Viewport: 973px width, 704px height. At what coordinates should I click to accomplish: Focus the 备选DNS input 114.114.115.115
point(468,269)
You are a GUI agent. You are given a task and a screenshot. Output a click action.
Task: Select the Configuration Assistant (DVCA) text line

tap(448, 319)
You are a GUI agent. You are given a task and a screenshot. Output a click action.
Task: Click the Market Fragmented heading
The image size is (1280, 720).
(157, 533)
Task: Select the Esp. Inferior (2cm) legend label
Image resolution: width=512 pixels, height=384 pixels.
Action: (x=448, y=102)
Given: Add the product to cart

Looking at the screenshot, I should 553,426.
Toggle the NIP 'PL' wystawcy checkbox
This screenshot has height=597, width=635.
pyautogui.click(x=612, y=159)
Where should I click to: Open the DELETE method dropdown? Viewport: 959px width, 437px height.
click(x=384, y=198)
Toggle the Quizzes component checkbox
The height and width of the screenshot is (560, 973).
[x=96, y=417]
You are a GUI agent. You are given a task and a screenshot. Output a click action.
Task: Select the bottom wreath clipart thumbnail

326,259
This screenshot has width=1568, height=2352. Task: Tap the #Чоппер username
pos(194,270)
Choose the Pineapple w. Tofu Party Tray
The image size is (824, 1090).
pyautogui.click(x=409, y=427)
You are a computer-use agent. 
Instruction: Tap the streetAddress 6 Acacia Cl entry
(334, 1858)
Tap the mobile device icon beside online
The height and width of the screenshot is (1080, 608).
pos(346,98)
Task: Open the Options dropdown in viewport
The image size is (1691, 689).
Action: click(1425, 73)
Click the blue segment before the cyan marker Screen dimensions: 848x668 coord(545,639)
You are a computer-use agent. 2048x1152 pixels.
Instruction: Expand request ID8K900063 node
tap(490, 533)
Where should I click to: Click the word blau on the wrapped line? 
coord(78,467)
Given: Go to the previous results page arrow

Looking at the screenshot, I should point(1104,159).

....................

> [WHAT YOU ARE ASKED TO DO]: State how many lines of the material above contain the string "should", counting only matches in the same letter case. Reply with the number alone.

> [SOLVED EXERCISE]: 5